§ Exercise goal
The records below need retyping in full; give them again exactly.

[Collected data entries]
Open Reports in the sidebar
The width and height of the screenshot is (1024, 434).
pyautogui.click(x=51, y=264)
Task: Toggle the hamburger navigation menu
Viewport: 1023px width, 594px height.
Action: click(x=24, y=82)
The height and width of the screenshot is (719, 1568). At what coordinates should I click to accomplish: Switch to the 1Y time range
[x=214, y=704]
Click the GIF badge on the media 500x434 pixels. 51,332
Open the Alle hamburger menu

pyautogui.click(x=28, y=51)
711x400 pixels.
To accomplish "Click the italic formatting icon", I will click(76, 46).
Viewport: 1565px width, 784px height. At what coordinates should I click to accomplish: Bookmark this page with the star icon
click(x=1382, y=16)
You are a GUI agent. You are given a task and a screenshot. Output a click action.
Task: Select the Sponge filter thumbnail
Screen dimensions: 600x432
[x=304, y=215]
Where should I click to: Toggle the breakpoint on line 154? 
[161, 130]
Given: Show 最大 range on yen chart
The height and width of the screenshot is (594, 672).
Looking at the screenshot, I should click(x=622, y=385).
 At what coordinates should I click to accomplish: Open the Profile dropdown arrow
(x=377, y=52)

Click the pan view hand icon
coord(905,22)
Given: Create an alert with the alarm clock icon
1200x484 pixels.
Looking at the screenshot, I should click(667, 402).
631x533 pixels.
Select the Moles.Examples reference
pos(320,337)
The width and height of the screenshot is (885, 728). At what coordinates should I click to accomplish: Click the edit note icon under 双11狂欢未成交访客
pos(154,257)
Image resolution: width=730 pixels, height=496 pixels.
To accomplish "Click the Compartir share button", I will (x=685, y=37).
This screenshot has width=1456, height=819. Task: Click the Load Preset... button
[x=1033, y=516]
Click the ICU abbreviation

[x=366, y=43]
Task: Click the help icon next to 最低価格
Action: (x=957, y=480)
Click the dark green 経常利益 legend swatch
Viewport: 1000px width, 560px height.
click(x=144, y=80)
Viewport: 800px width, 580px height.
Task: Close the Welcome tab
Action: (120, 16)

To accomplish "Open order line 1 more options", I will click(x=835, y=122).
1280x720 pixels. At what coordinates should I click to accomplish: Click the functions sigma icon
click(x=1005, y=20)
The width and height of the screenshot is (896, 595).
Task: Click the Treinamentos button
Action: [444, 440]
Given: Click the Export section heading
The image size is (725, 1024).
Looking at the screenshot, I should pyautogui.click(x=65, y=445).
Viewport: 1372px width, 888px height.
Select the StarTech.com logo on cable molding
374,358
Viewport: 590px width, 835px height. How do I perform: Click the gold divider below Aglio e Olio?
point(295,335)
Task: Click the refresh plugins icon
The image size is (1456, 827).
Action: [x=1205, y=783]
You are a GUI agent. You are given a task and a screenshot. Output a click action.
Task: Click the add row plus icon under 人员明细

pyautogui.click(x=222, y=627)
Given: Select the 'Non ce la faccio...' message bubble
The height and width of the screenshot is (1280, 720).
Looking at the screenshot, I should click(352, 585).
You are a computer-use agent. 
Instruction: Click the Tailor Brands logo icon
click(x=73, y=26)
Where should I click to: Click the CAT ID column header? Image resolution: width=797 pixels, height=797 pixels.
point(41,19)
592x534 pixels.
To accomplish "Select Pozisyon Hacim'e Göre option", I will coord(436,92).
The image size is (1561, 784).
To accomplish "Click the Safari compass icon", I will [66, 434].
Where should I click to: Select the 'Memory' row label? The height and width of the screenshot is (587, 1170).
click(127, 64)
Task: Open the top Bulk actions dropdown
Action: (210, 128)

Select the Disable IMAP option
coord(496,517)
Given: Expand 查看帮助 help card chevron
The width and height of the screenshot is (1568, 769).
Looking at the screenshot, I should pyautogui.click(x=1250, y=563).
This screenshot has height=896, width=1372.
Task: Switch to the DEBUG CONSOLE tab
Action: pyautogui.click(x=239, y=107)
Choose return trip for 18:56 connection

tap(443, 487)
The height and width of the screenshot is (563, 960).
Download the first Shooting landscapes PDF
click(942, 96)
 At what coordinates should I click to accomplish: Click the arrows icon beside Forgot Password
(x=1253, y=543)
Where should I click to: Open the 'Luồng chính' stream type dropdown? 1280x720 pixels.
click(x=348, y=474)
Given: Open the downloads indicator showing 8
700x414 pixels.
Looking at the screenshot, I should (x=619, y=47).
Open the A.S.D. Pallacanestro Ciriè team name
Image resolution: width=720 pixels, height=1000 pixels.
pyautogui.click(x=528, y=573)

§ Answer area
Open Reports in the sidebar
The width and height of the screenshot is (1024, 434).
pyautogui.click(x=51, y=264)
Task: Toggle the hamburger navigation menu
Viewport: 1023px width, 594px height.
Action: click(x=24, y=82)
The height and width of the screenshot is (719, 1568). At what coordinates should I click to accomplish: Switch to the 1Y time range
[x=214, y=704]
Click the GIF badge on the media 500x434 pixels. 51,332
Open the Alle hamburger menu

pyautogui.click(x=28, y=51)
711x400 pixels.
To accomplish "Click the italic formatting icon", I will click(76, 46).
Viewport: 1565px width, 784px height. At what coordinates should I click to accomplish: Bookmark this page with the star icon
click(x=1382, y=16)
You are a GUI agent. You are given a task and a screenshot. Output a click action.
Task: Select the Sponge filter thumbnail
Screen dimensions: 600x432
[x=304, y=215]
Where should I click to: Toggle the breakpoint on line 154? 
[161, 130]
Given: Show 最大 range on yen chart
The height and width of the screenshot is (594, 672).
Looking at the screenshot, I should click(x=622, y=385).
 At what coordinates should I click to accomplish: Open the Profile dropdown arrow
(x=377, y=52)

Click the pan view hand icon
coord(905,22)
Given: Create an alert with the alarm clock icon
1200x484 pixels.
Looking at the screenshot, I should click(667, 402).
631x533 pixels.
Select the Moles.Examples reference
pos(320,337)
The width and height of the screenshot is (885, 728). At what coordinates should I click to accomplish: Click the edit note icon under 双11狂欢未成交访客
pos(154,257)
Image resolution: width=730 pixels, height=496 pixels.
To accomplish "Click the Compartir share button", I will (x=685, y=37).
This screenshot has width=1456, height=819. Task: Click the Load Preset... button
[x=1033, y=516]
Click the ICU abbreviation

[x=366, y=43]
Task: Click the help icon next to 最低価格
Action: (x=957, y=480)
Click the dark green 経常利益 legend swatch
Viewport: 1000px width, 560px height.
click(x=144, y=80)
Viewport: 800px width, 580px height.
Task: Close the Welcome tab
Action: (120, 16)

To accomplish "Open order line 1 more options", I will click(x=835, y=122).
1280x720 pixels. At what coordinates should I click to accomplish: Click the functions sigma icon
click(x=1005, y=20)
The width and height of the screenshot is (896, 595).
Task: Click the Treinamentos button
Action: [444, 440]
Given: Click the Export section heading
The image size is (725, 1024).
Looking at the screenshot, I should pyautogui.click(x=65, y=445).
Viewport: 1372px width, 888px height.
Select the StarTech.com logo on cable molding
374,358
Viewport: 590px width, 835px height. How do I perform: Click the gold divider below Aglio e Olio?
point(295,335)
Task: Click the refresh plugins icon
The image size is (1456, 827).
Action: [x=1205, y=783]
You are a GUI agent. You are given a task and a screenshot. Output a click action.
Task: Click the add row plus icon under 人员明细

pyautogui.click(x=222, y=627)
Given: Select the 'Non ce la faccio...' message bubble
The height and width of the screenshot is (1280, 720).
Looking at the screenshot, I should click(352, 585).
You are a computer-use agent. 
Instruction: Click the Tailor Brands logo icon
click(x=73, y=26)
Where should I click to: Click the CAT ID column header? Image resolution: width=797 pixels, height=797 pixels.
point(41,19)
592x534 pixels.
To accomplish "Select Pozisyon Hacim'e Göre option", I will coord(436,92).
The image size is (1561, 784).
To accomplish "Click the Safari compass icon", I will [66, 434].
Where should I click to: Select the 'Memory' row label? The height and width of the screenshot is (587, 1170).
click(127, 64)
Task: Open the top Bulk actions dropdown
Action: (210, 128)

Select the Disable IMAP option
coord(496,517)
Given: Expand 查看帮助 help card chevron
The width and height of the screenshot is (1568, 769).
Looking at the screenshot, I should pyautogui.click(x=1250, y=563).
This screenshot has height=896, width=1372.
Task: Switch to the DEBUG CONSOLE tab
Action: pyautogui.click(x=239, y=107)
Choose return trip for 18:56 connection

tap(443, 487)
The height and width of the screenshot is (563, 960).
Download the first Shooting landscapes PDF
click(942, 96)
 At what coordinates should I click to accomplish: Click the arrows icon beside Forgot Password
(x=1253, y=543)
Where should I click to: Open the 'Luồng chính' stream type dropdown? 1280x720 pixels.
click(x=348, y=474)
Given: Open the downloads indicator showing 8
700x414 pixels.
Looking at the screenshot, I should (x=619, y=47).
Open the A.S.D. Pallacanestro Ciriè team name
Image resolution: width=720 pixels, height=1000 pixels.
pyautogui.click(x=528, y=573)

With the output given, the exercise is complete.